▸ What the task requires: From first line to last, retype the data exactly.

▸ Source material:

Start of Block

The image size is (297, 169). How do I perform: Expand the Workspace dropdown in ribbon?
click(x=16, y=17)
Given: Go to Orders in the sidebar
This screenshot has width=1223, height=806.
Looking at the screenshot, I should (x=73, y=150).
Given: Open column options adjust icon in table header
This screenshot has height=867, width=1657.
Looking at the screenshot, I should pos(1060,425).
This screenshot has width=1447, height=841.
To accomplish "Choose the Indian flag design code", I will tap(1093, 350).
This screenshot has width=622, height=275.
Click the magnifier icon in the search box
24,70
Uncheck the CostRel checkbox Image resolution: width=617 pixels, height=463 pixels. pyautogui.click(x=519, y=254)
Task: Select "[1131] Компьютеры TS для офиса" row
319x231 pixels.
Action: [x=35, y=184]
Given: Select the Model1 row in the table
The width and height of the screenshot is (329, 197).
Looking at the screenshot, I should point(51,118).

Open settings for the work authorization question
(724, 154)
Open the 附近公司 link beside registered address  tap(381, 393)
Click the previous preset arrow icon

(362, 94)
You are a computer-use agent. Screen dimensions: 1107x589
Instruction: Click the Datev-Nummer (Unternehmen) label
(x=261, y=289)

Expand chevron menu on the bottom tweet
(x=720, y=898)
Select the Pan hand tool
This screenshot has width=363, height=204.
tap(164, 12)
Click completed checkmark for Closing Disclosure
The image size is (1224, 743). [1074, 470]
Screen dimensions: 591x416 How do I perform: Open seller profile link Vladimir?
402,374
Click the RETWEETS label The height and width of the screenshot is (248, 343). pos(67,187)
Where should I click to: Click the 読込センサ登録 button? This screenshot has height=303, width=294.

End of Block

▸ Response to the task:
The image size is (297, 169). How do I perform: Expand the Workspace dropdown in ribbon?
click(x=16, y=17)
Given: Go to Orders in the sidebar
This screenshot has width=1223, height=806.
Looking at the screenshot, I should (x=73, y=150).
Given: Open column options adjust icon in table header
This screenshot has height=867, width=1657.
Looking at the screenshot, I should pos(1060,425).
This screenshot has width=1447, height=841.
To accomplish "Choose the Indian flag design code", I will tap(1093, 350).
This screenshot has width=622, height=275.
Click the magnifier icon in the search box
24,70
Uncheck the CostRel checkbox Image resolution: width=617 pixels, height=463 pixels. pyautogui.click(x=519, y=254)
Task: Select "[1131] Компьютеры TS для офиса" row
319x231 pixels.
Action: [x=35, y=184]
Given: Select the Model1 row in the table
The width and height of the screenshot is (329, 197).
Looking at the screenshot, I should point(51,118).

Open settings for the work authorization question
(724, 154)
Open the 附近公司 link beside registered address  tap(381, 393)
Click the previous preset arrow icon

(362, 94)
You are a computer-use agent. Screen dimensions: 1107x589
Instruction: Click the Datev-Nummer (Unternehmen) label
(x=261, y=289)

Expand chevron menu on the bottom tweet
(x=720, y=898)
Select the Pan hand tool
This screenshot has width=363, height=204.
tap(164, 12)
Click completed checkmark for Closing Disclosure
The image size is (1224, 743). [1074, 470]
Screen dimensions: 591x416 How do I perform: Open seller profile link Vladimir?
402,374
Click the RETWEETS label The height and width of the screenshot is (248, 343). pos(67,187)
Where should I click to: Click the 読込センサ登録 button? This screenshot has height=303, width=294.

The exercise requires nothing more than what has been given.